Aggressive usage of 'slut' and 'whore' was equal across genders.

 

Jaya Saxena

IRL

Posted on May 27, 2016   Updated on May 26, 2021, 5:11 pm CDT

A new study claims that 50 percent of misogynistic tweets in the U.K. are sent by women.

Demos, “Britain’s leading cross-party think-tank,” conducted a study that tracked aggressive and abusive tweets sent over a three-week period. Specifically, it monitored the usage of the words “slut” and “whore” by U.K. Twitter users, but researchers separated the instances of those words being used in conversational and self-identifying ways from them being used derogatorily.

The results showed that 200,000 aggressive tweets using those terms were sent to 80,000 people worldwide over three weeks, and that half of the aggressors were women. In the U.K. alone, 6,500 such tweets were identified during the same period.

“In order to determine the context of use in these Tweets, we built three Natural Language Processing classifiers—essentially a method for training a computer to make a distinction which would traditionally only be possible for humans to make,” Josh Smith, an associate researcher at the Centre for the Analysis of Social Media at Demos, told the Daily Dot over email. “In practice, this involves a researcher reading and manually coding around 300 Tweets, which the classifier can use as a ‘test’ to see how accurate it is (i.e., how far it agrees with the human’s selection on each of those 300 cases.)”

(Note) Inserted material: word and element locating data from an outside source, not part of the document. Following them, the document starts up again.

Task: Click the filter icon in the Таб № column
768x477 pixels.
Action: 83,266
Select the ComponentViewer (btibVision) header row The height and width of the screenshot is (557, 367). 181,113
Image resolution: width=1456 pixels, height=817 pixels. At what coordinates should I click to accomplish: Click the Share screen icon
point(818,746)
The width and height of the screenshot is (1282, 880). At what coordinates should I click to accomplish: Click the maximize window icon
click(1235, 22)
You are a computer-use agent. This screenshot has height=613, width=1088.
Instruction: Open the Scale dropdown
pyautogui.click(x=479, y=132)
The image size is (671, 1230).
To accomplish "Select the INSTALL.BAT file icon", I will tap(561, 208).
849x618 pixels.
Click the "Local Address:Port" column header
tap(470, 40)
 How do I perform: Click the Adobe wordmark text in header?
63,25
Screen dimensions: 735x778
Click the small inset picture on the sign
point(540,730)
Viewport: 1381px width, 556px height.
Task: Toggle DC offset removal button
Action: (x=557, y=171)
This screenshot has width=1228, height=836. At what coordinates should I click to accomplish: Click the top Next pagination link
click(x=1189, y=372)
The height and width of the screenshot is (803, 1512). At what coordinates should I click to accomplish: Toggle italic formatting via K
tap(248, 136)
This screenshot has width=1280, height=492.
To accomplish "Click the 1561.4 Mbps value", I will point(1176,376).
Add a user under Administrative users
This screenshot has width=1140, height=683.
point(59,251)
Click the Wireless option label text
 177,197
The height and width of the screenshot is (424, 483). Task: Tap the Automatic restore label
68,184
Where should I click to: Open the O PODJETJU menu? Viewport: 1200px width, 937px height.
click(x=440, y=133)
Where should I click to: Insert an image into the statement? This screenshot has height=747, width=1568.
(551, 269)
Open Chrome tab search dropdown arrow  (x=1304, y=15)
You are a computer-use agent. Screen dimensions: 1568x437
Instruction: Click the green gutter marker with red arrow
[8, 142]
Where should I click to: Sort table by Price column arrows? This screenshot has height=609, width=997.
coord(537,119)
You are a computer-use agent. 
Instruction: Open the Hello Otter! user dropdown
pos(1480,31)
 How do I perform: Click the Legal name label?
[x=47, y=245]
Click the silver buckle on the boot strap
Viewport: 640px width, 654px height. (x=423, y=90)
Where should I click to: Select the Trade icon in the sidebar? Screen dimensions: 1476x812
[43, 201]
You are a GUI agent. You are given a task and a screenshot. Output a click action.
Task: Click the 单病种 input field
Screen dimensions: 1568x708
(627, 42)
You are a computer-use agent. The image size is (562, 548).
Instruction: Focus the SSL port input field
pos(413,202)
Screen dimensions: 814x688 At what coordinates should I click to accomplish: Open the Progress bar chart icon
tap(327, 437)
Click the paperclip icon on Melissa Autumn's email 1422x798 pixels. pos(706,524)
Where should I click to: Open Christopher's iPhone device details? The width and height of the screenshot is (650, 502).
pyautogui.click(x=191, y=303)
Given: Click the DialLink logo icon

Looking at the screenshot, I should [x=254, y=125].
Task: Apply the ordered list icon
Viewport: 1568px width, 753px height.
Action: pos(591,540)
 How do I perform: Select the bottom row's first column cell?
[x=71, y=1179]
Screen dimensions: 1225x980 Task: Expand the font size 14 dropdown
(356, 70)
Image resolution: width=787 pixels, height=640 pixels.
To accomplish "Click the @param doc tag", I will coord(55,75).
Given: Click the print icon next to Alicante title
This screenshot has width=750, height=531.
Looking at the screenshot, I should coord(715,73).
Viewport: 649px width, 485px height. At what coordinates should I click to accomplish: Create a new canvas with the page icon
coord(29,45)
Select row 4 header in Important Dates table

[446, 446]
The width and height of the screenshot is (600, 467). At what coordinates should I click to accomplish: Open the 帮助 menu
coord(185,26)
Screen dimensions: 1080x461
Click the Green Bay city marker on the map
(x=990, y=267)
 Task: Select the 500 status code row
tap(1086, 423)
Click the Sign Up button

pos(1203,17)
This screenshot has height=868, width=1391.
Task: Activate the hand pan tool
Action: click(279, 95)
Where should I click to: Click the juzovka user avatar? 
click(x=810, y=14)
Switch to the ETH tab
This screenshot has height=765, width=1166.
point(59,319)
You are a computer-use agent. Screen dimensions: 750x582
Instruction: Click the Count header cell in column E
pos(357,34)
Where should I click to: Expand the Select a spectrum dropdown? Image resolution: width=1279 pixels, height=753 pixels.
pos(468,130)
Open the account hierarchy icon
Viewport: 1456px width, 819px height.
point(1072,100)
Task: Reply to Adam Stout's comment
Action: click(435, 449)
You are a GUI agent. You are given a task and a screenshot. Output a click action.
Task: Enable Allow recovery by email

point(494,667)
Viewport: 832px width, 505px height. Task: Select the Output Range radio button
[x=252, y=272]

The study builds on research Demos published in 2014, which found that just 18 percent of the uses of “slut” and “whore” were misogynistic, though more were classified as “casually misogynistic.” However, “women are as almost as likely as men to use the terms ‘slut’ and ‘whore’ on Twitter. Not only are women using these words, they are directing them at each other, both casually and offensively.”

The definition of “casual” usage is certainly not innocuous. In its rundown of the usage of “rape,” Demos used for a casual example “That was my famous rape face :) LOL Joke.” While the intent of the Twitter user may have been “casual,” that doesn’t preclude a tweet like that from being offensive to others. When it comes to abuse, women received abusive tweets using the words “slut” and “whore” in them 6.6 times a minute, so that’s fun.

Smith hopes that the studies are just the tip of the iceberg when it comes to online abuse. “This is by no way an exhaustive study, and has raised a huge number of questions which will need further research to answer—who are the victims of this abuse, for example; and what effect does this language have on our behaviour online?” We’re also worried about what a U.S. study would show.